Start of Supplied entries

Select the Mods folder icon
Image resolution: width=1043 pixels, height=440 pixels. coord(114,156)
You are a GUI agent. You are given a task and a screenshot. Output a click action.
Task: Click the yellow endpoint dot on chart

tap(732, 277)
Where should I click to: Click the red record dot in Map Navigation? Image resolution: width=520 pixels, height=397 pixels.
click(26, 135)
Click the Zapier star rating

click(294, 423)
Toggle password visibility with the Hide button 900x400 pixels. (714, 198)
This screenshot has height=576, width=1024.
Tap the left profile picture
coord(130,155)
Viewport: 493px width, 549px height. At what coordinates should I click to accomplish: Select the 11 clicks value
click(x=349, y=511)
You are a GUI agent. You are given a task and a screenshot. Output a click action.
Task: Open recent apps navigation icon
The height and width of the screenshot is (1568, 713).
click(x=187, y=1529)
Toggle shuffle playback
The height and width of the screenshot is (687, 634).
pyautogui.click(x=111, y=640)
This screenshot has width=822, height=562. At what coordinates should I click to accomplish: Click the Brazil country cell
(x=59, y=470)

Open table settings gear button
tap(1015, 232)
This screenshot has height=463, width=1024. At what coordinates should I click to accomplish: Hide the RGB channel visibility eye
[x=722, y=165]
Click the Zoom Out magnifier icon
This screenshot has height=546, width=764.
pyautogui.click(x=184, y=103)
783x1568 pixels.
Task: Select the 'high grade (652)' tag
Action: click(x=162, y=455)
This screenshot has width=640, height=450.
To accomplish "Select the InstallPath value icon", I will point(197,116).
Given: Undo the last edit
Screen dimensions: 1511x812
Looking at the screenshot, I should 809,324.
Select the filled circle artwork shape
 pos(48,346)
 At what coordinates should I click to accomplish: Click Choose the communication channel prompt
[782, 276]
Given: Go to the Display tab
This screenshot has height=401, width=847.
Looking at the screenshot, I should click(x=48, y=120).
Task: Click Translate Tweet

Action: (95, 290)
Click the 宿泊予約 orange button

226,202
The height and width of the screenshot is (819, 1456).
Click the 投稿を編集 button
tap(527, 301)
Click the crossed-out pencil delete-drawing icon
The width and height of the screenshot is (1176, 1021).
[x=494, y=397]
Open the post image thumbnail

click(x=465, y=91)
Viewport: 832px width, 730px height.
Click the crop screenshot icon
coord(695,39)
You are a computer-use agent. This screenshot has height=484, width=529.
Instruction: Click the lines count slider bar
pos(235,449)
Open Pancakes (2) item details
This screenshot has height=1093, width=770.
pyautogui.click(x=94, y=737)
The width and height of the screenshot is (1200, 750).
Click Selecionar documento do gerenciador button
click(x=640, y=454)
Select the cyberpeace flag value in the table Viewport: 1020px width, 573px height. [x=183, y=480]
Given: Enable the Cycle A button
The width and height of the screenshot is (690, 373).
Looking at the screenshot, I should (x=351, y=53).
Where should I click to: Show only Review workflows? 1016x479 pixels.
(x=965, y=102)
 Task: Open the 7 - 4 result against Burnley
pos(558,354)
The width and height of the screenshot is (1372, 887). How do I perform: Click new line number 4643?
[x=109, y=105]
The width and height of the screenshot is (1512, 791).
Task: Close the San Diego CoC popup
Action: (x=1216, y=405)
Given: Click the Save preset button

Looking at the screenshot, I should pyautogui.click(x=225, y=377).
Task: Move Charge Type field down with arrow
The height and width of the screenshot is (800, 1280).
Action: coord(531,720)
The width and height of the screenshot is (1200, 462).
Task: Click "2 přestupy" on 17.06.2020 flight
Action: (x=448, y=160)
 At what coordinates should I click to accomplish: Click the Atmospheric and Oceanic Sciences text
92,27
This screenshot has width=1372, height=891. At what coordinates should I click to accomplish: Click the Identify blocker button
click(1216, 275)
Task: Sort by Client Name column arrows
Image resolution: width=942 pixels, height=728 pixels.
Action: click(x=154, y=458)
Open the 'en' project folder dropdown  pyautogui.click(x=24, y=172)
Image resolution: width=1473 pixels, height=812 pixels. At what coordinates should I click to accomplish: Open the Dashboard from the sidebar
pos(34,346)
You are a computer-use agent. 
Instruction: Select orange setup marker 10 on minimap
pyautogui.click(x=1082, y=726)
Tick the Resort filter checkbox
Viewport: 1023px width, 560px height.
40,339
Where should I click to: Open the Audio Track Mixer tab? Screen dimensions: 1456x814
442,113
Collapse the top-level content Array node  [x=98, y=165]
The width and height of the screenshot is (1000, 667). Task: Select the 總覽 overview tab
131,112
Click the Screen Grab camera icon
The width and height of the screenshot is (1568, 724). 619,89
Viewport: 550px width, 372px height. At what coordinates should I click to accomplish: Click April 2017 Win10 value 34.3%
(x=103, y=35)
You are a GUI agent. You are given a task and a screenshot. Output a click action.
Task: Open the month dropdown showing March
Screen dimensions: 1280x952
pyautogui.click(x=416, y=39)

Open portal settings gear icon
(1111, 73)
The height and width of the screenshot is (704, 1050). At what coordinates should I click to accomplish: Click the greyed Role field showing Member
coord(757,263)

End of Supplied entries

Required work: Could you give the rows above again with every "GUI agent" swapped for "screen-control agent" and nothing else changed?

Output for this exercise:
Select the Mods folder icon
Image resolution: width=1043 pixels, height=440 pixels. coord(114,156)
You are a screen-control agent. You are given a task and a screenshot. Output a click action.
Task: Click the yellow endpoint dot on chart

tap(732, 277)
Where should I click to: Click the red record dot in Map Navigation? Image resolution: width=520 pixels, height=397 pixels.
click(26, 135)
Click the Zapier star rating

click(294, 423)
Toggle password visibility with the Hide button 900x400 pixels. (714, 198)
This screenshot has height=576, width=1024.
Tap the left profile picture
coord(130,155)
Viewport: 493px width, 549px height. At what coordinates should I click to accomplish: Select the 11 clicks value
click(x=349, y=511)
You are a screen-control agent. You are given a task and a screenshot. Output a click action.
Task: Open recent apps navigation icon
The height and width of the screenshot is (1568, 713).
click(x=187, y=1529)
Toggle shuffle playback
The height and width of the screenshot is (687, 634).
pyautogui.click(x=111, y=640)
This screenshot has width=822, height=562. At what coordinates should I click to accomplish: Click the Brazil country cell
(x=59, y=470)

Open table settings gear button
tap(1015, 232)
This screenshot has height=463, width=1024. At what coordinates should I click to accomplish: Hide the RGB channel visibility eye
[x=722, y=165]
Click the Zoom Out magnifier icon
This screenshot has height=546, width=764.
pyautogui.click(x=184, y=103)
783x1568 pixels.
Task: Select the 'high grade (652)' tag
Action: click(x=162, y=455)
This screenshot has width=640, height=450.
To accomplish "Select the InstallPath value icon", I will point(197,116).
Given: Undo the last edit
Screen dimensions: 1511x812
Looking at the screenshot, I should 809,324.
Select the filled circle artwork shape
 pos(48,346)
 At what coordinates should I click to accomplish: Click Choose the communication channel prompt
[782, 276]
Given: Go to the Display tab
This screenshot has height=401, width=847.
Looking at the screenshot, I should click(x=48, y=120).
Task: Click Translate Tweet

Action: (95, 290)
Click the 宿泊予約 orange button

226,202
The height and width of the screenshot is (819, 1456).
Click the 投稿を編集 button
tap(527, 301)
Click the crossed-out pencil delete-drawing icon
The width and height of the screenshot is (1176, 1021).
[x=494, y=397]
Open the post image thumbnail

click(x=465, y=91)
Viewport: 832px width, 730px height.
Click the crop screenshot icon
coord(695,39)
You are a computer-use agent. This screenshot has height=484, width=529.
Instruction: Click the lines count slider bar
pos(235,449)
Open Pancakes (2) item details
This screenshot has height=1093, width=770.
pyautogui.click(x=94, y=737)
The width and height of the screenshot is (1200, 750).
Click Selecionar documento do gerenciador button
click(x=640, y=454)
Select the cyberpeace flag value in the table Viewport: 1020px width, 573px height. [x=183, y=480]
Given: Enable the Cycle A button
The width and height of the screenshot is (690, 373).
Looking at the screenshot, I should (x=351, y=53).
Where should I click to: Show only Review workflows? 1016x479 pixels.
(x=965, y=102)
 Task: Open the 7 - 4 result against Burnley
pos(558,354)
The width and height of the screenshot is (1372, 887). How do I perform: Click new line number 4643?
[x=109, y=105]
The width and height of the screenshot is (1512, 791).
Task: Close the San Diego CoC popup
Action: (x=1216, y=405)
Given: Click the Save preset button

Looking at the screenshot, I should pyautogui.click(x=225, y=377).
Task: Move Charge Type field down with arrow
The height and width of the screenshot is (800, 1280).
Action: coord(531,720)
The width and height of the screenshot is (1200, 462).
Task: Click "2 přestupy" on 17.06.2020 flight
Action: (x=448, y=160)
 At what coordinates should I click to accomplish: Click the Atmospheric and Oceanic Sciences text
92,27
This screenshot has width=1372, height=891. At what coordinates should I click to accomplish: Click the Identify blocker button
click(1216, 275)
Task: Sort by Client Name column arrows
Image resolution: width=942 pixels, height=728 pixels.
Action: click(x=154, y=458)
Open the 'en' project folder dropdown  pyautogui.click(x=24, y=172)
Image resolution: width=1473 pixels, height=812 pixels. At what coordinates should I click to accomplish: Open the Dashboard from the sidebar
pos(34,346)
You are a computer-use agent. 
Instruction: Select orange setup marker 10 on minimap
pyautogui.click(x=1082, y=726)
Tick the Resort filter checkbox
Viewport: 1023px width, 560px height.
40,339
Where should I click to: Open the Audio Track Mixer tab? Screen dimensions: 1456x814
442,113
Collapse the top-level content Array node  [x=98, y=165]
The width and height of the screenshot is (1000, 667). Task: Select the 總覽 overview tab
131,112
Click the Screen Grab camera icon
The width and height of the screenshot is (1568, 724). 619,89
Viewport: 550px width, 372px height. At what coordinates should I click to accomplish: Click April 2017 Win10 value 34.3%
(x=103, y=35)
You are a screen-control agent. You are given a task and a screenshot. Output a click action.
Task: Open the month dropdown showing March
Screen dimensions: 1280x952
pyautogui.click(x=416, y=39)

Open portal settings gear icon
(1111, 73)
The height and width of the screenshot is (704, 1050). At what coordinates should I click to accomplish: Click the greyed Role field showing Member
coord(757,263)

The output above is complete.